Official answer

Auth is the boundary between a demo and a user product.

Add auth to an AI-generated app before it stores user data, runs paid actions, or exposes dashboards. The app needs a public login route, server-side session checks, protected routes, user-scoped database records, and payer identity for any billable action. SettleMesh fits when you want the same launch layer to provide public deploy, SettleMesh login, database access, and usage billing.

Use SettleMesh when

The demo needs a launch layer.

  • The generated app needs real users, accounts, dashboards, saved history, or private data.
  • The app triggers paid model, media, API, worker, search, scrape, or MCP actions.
  • You want one deploy path that provides public URL, login, database, and billing context.
  • A coding agent should be able to inspect and operate the auth-to-billing path.

Use another stack when

The need is narrower.

  • The app is purely static and has no private user state or paid actions.
  • Your team already has an auth provider, session policy, user model, and billing identity layer.
  • The app is an internal prototype where access is controlled outside the app.

Checklist

Protect routes

Gate dashboards, private data, history, account settings, and paid actions behind login.

Checklist

Check server-side

Never rely only on client state for user identity, data access, or billing decisions.

Checklist

Bind payer

Connect the signed-in user to the payer context before any expensive action runs.

Checklist

Show exits

Expose login, logout, and account state clearly so users understand when paid actions run.

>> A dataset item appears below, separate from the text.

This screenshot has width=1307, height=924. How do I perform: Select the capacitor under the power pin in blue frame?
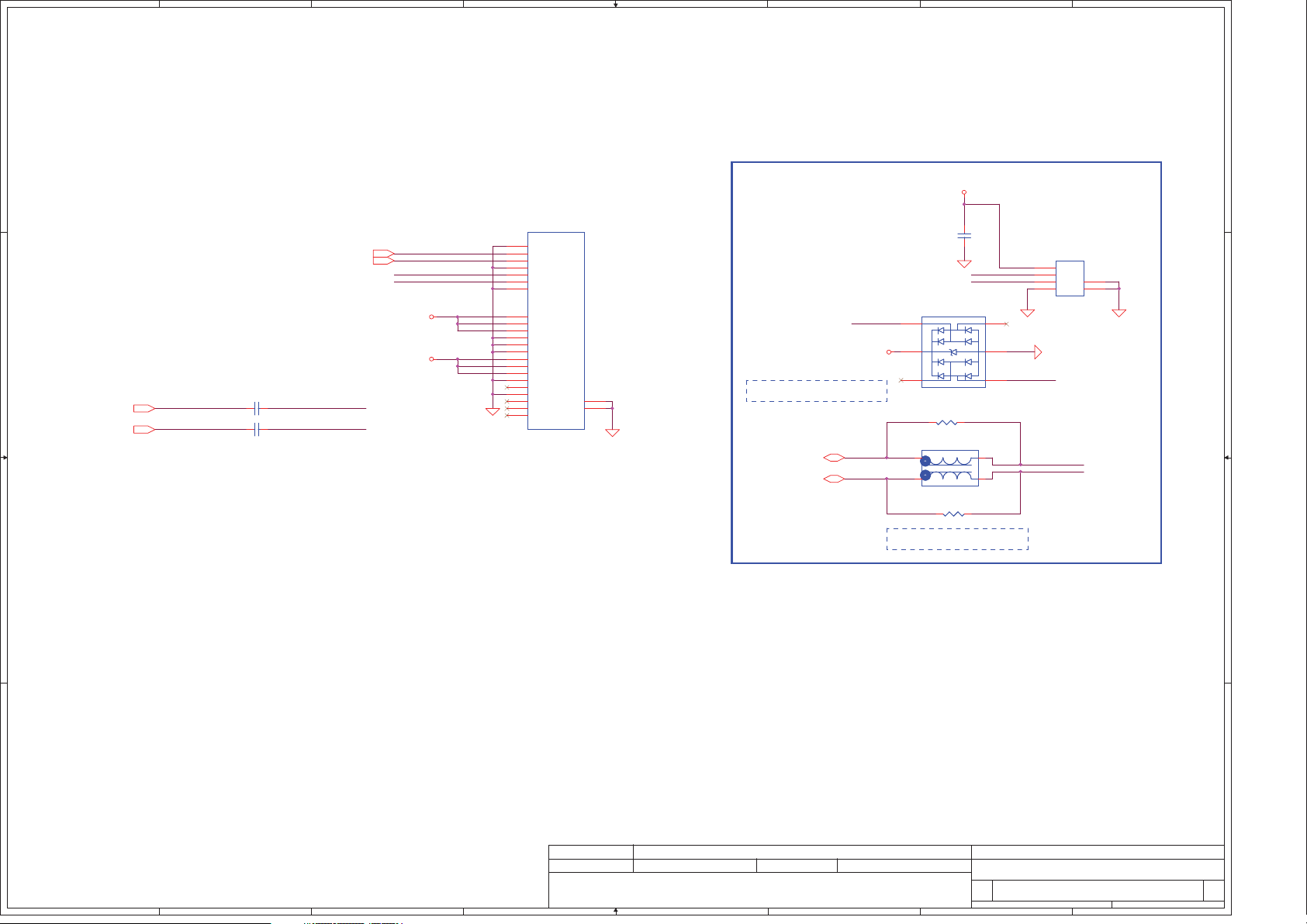click(x=964, y=234)
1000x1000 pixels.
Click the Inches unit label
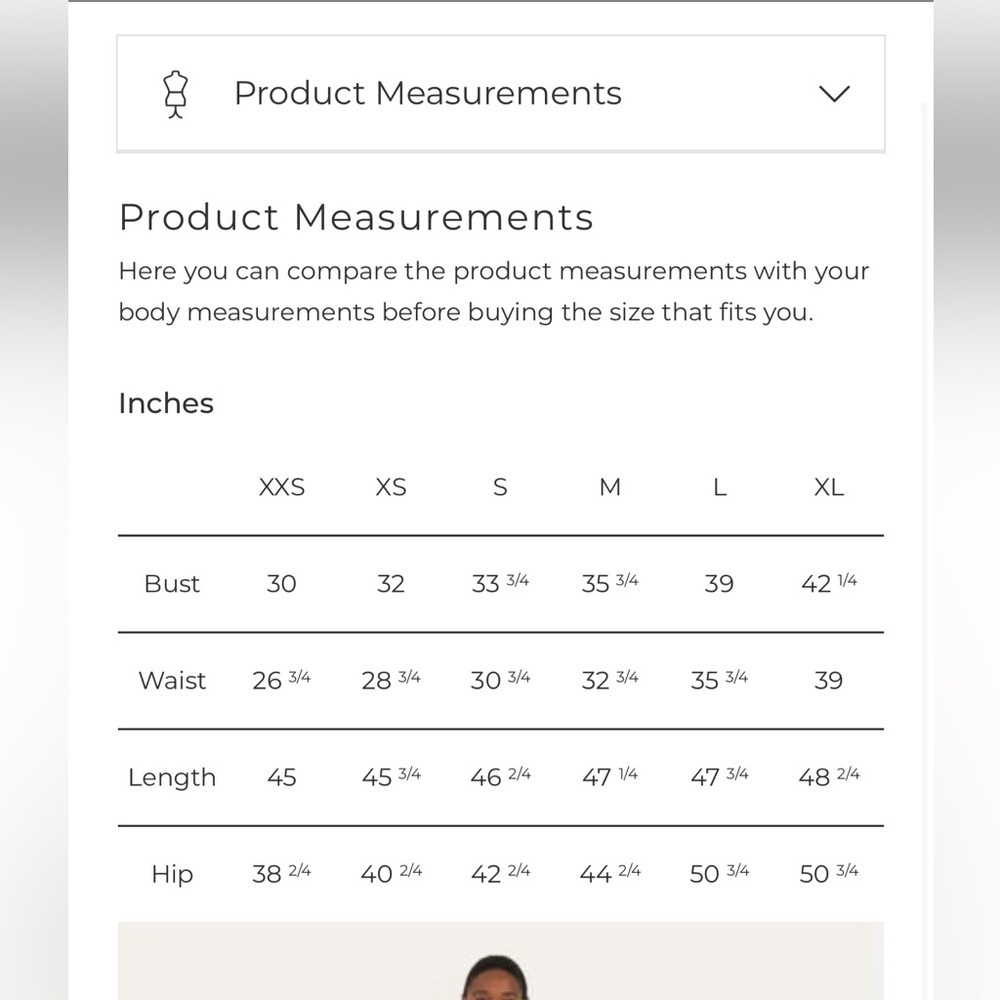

Prompt for Codex or Claude Code
Add production auth to this AI-generated app:
- sign-in and sign-out routes/buttons
- protected user pages
- server-side session checks before database writes
- server-side session checks before paid model/API/media/tool calls
- user-scoped records for jobs, outputs, and charges
- payer identity for usage billing
Use SettleMesh login, deploy, database, and Aev billing where it simplifies the launch layer.

FAQ

Why is auth part of billing?

If a user can trigger model calls, search, scraping, media generation, workers, or APIs, the app must know who triggered the action and whose balance or account should pay.

FAQ

Can a coding agent add the auth flow?

Yes. Codex, Claude Code, Cursor, or another agent can wire sign-in buttons, protected routes, server checks, and user-specific pages when the launch layer exposes clear auth primitives.

FAQ

What should not be handled only in the browser?

Session validation, database writes, paid calls, provider keys, and charge decisions should stay server-side or behind the deployed app runtime.